Far from an expose, Furious Love is an enlargement of two flesh and blood people, painting a portrait of Burton as an intensely romantic man full of strong emotions for not just Taylor, but for literature, poetry and the stage. Taylor is equally celebrated as a compassionate advocate for the disenfranchised and marginalized from her gay friends (Montgomery Clift, Rock Hudson) to her employees and the frail, disabled German girl, Maria, she adopted and transformed into a healthy, happy swan. The authors show two extraordinary people who weathered the vagaries of public adoration and professional success. Their movies together, such as Who's Afraid of Virginia Woolf? (1966)--for which Taylor won an Oscar and Burton did not--and The Taming of the ShrewBoom! (1968) and the television drama Divorce His-Divorce Hers (1973) they veered into campy send-ups of their super-sized celebrity, too vulgar and self-conscious to compete with the new vogue for understated stars like Dustin Hoffman and Julie Christie and more modest films like Bonnie and Clyde (1967), The Graduate (1967), Midnight Cowboy (1969), Easy Rider (1969).
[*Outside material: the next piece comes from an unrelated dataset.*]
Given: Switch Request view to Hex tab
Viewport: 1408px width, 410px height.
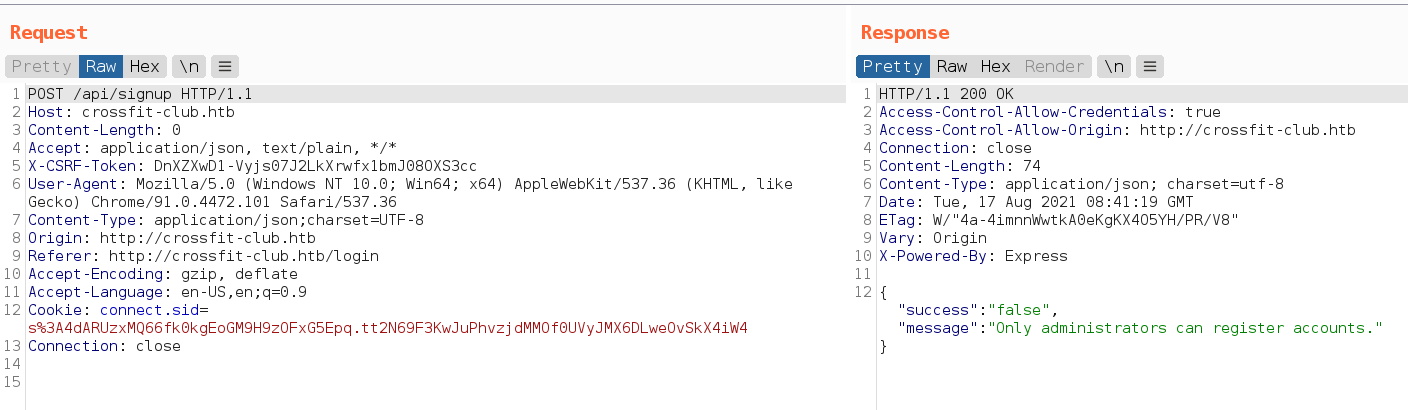Looking at the screenshot, I should click(145, 67).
The final marital split in 1974 and public waning of DickenLiz could be attributed to any number of factors: this generational shift in film tastes, Burton's incessant drinking and philandering--begun after 8 years of married fidelity, when Burton took up with his Bluebeard, (1972) co-star Nathalie Delon--and Burton's final professional humiliation (after being nominated seven times for Academy Awards and never winning) and inability to achieve professional parity in his relationship with his wife when the seven-time Academy Award nominee was passed over for an Oscar co-starring turn as King Henry VIII with Geneviève Bujold as Anne Boleyn in Anne of the Thousand Days (1969) and for Sidney Lumet's psychological thriller Equus (1977). Though the couple eventually remarried in 1975 on a game reserve in Botswana, their relationship never recovered from infidelity and the alcoholism that finally laid Burton low in 1984, a sad coda to a remarkable love story.